PROBLEM DESCRIPTION
From the line containing "The width and height of the screenshot is (1496, 747)." through the final line of the records, reproduce every line exactly.

(Records contained in a dataset)
◇ ◇ ◇ ◇ ◇

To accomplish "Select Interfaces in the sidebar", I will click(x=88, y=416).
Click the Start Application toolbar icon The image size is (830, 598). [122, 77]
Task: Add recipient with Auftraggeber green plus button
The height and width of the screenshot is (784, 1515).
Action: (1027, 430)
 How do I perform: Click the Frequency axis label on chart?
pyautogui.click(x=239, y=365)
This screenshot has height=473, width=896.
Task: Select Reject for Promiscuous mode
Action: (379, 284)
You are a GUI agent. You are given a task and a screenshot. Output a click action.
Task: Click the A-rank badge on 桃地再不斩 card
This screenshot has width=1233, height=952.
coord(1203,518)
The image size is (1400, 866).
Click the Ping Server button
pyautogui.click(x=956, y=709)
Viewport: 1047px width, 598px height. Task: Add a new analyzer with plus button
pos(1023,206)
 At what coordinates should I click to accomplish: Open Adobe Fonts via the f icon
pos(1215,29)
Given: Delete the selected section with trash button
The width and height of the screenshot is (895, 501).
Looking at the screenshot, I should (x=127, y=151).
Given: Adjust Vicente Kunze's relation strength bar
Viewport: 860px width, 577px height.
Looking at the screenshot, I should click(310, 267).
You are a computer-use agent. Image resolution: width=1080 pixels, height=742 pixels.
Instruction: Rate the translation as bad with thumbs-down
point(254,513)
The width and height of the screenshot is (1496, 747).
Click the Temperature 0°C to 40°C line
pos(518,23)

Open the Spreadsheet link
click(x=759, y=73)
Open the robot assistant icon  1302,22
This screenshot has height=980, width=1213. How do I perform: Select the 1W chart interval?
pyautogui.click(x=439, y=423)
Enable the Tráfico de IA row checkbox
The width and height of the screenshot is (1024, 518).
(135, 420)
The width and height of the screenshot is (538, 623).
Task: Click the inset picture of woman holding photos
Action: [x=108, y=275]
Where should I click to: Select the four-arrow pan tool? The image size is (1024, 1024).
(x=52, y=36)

◇ ◇ ◇ ◇ ◇

EXERCISE ANSWER
The width and height of the screenshot is (1496, 747).
Click the Temperature 0°C to 40°C line
pos(518,23)

Open the Spreadsheet link
click(x=759, y=73)
Open the robot assistant icon  1302,22
This screenshot has height=980, width=1213. How do I perform: Select the 1W chart interval?
pyautogui.click(x=439, y=423)
Enable the Tráfico de IA row checkbox
The width and height of the screenshot is (1024, 518).
(135, 420)
The width and height of the screenshot is (538, 623).
Task: Click the inset picture of woman holding photos
Action: [x=108, y=275]
Where should I click to: Select the four-arrow pan tool? The image size is (1024, 1024).
(x=52, y=36)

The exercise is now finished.